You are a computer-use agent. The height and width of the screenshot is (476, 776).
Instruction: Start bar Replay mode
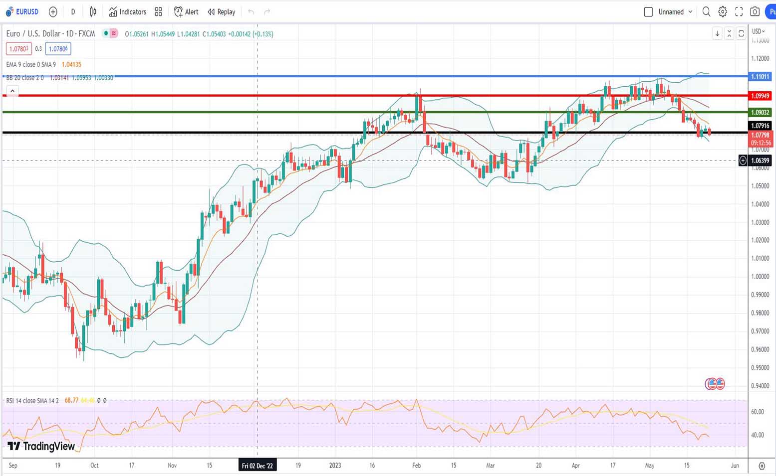222,12
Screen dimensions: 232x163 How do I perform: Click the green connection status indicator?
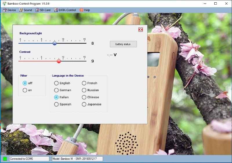[5, 159]
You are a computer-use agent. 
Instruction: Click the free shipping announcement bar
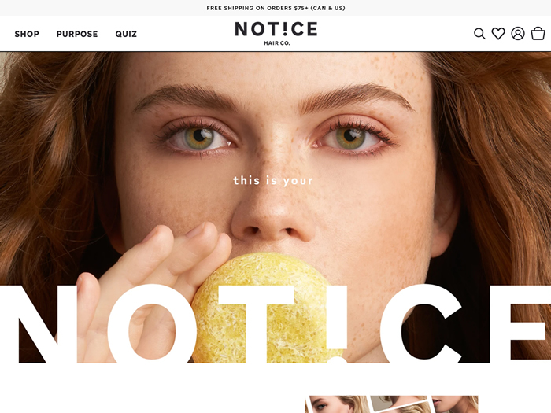pyautogui.click(x=276, y=8)
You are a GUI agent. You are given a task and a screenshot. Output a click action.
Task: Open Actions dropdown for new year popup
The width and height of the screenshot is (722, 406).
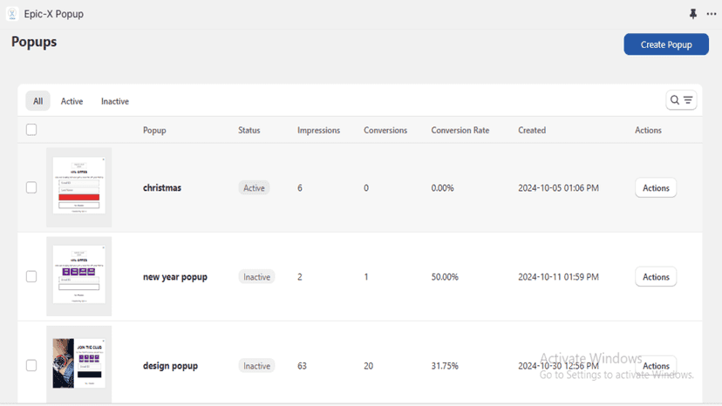[656, 277]
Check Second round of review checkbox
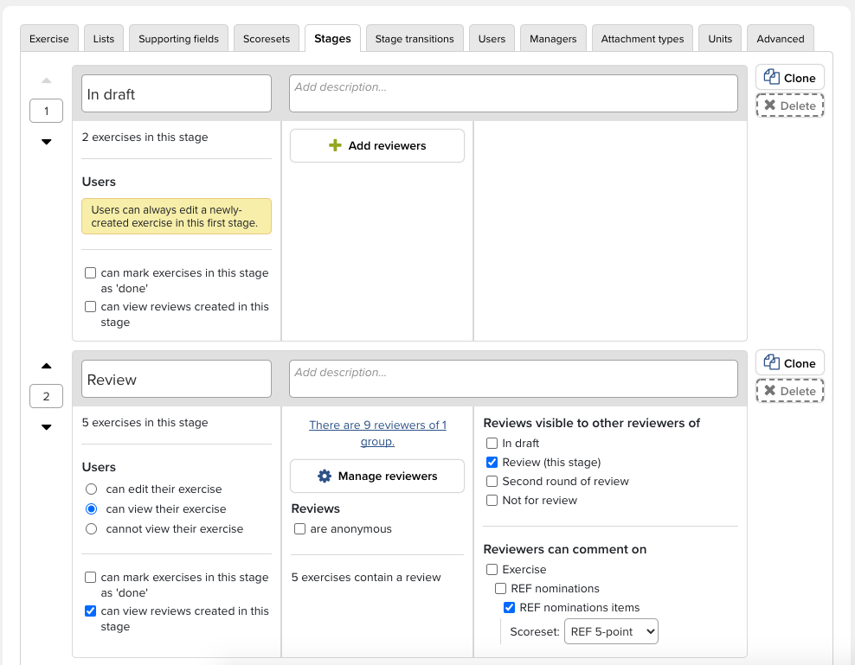 492,482
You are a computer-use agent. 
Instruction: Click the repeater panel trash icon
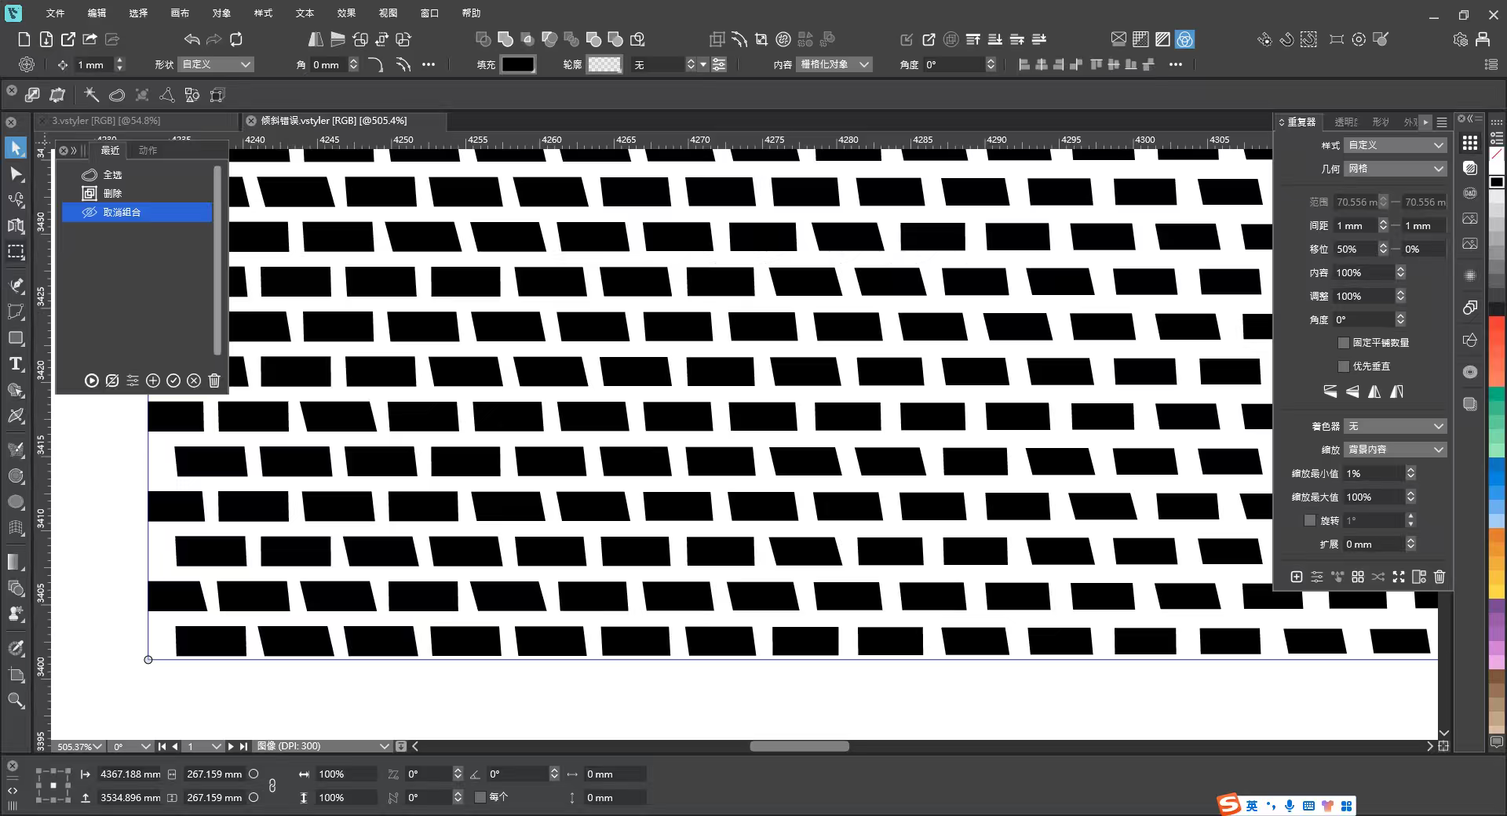point(1439,577)
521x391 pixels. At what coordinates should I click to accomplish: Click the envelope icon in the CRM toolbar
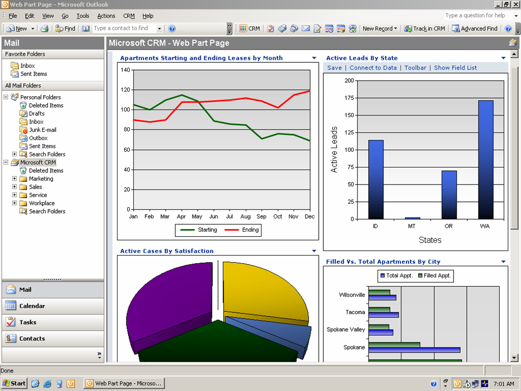click(x=305, y=29)
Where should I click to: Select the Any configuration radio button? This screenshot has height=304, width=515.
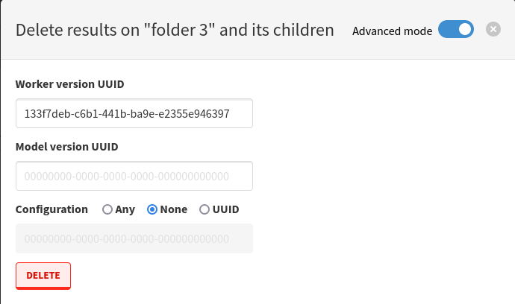(107, 209)
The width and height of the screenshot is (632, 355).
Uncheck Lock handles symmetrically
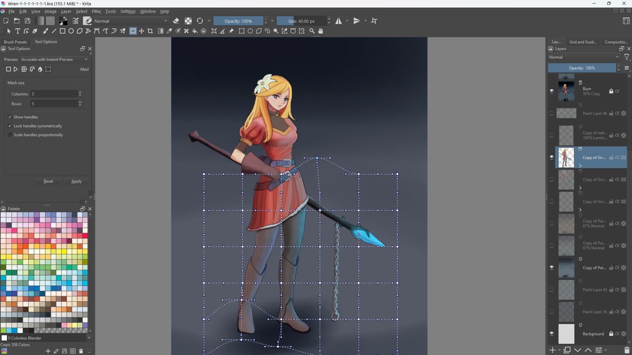coord(10,126)
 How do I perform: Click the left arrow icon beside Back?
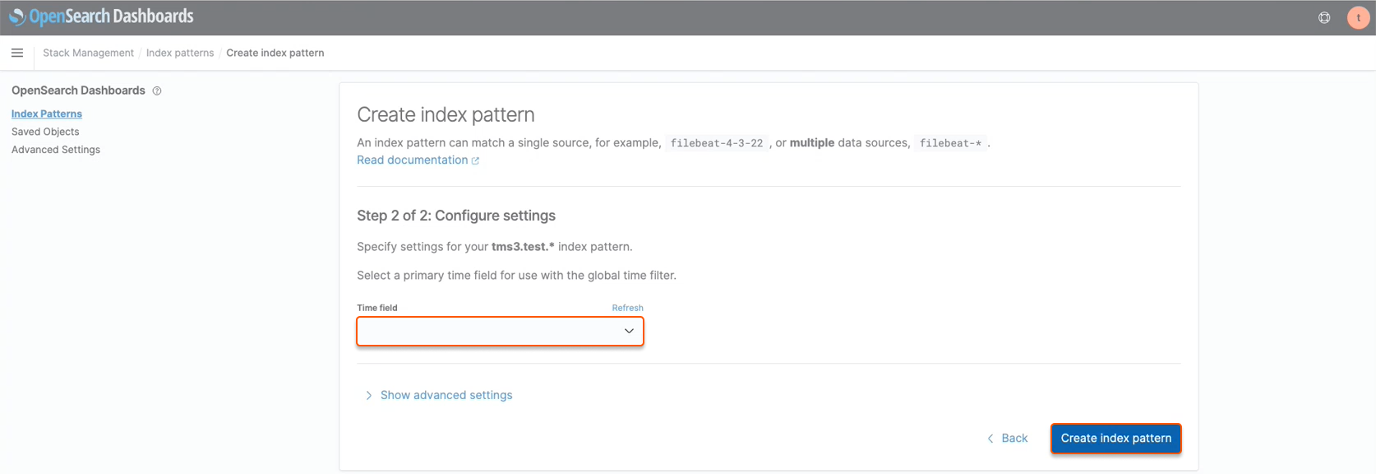point(990,439)
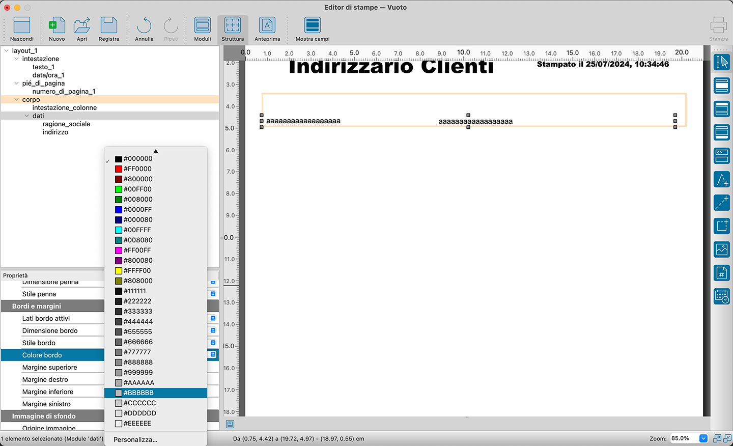733x446 pixels.
Task: Open the Zoom percentage dropdown
Action: click(703, 438)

+--

Brief -
Text only, pictures out: give every record again as written.

Response -
You are a computer-use agent. The height and width of the screenshot is (476, 776).
Instruction: Start bar Replay mode
222,12
Screen dimensions: 232x163 How do I perform: Click the green connection status indicator?
[5, 159]
You are a computer-use agent. 
Instruction: Click the free shipping announcement bar
pyautogui.click(x=276, y=8)
You are a GUI agent. You are given a task and a screenshot. Output a click action.
Task: Open Actions dropdown for new year popup
The width and height of the screenshot is (722, 406).
[656, 277]
Check Second round of review checkbox
 492,482
You are a computer-use agent. 
Instruction: Click the repeater panel trash icon
point(1439,577)
521x391 pixels. At what coordinates should I click to accomplish: Click the envelope icon in the CRM toolbar
click(x=305, y=29)
Where should I click to: Select the Any configuration radio button? This screenshot has height=304, width=515.
(107, 209)
The width and height of the screenshot is (632, 355).
Uncheck Lock handles symmetrically
coord(10,126)
 How do I perform: Click the left arrow icon beside Back?
point(990,439)
733x446 pixels.
Task: Open the Zoom percentage dropdown
Action: click(703, 438)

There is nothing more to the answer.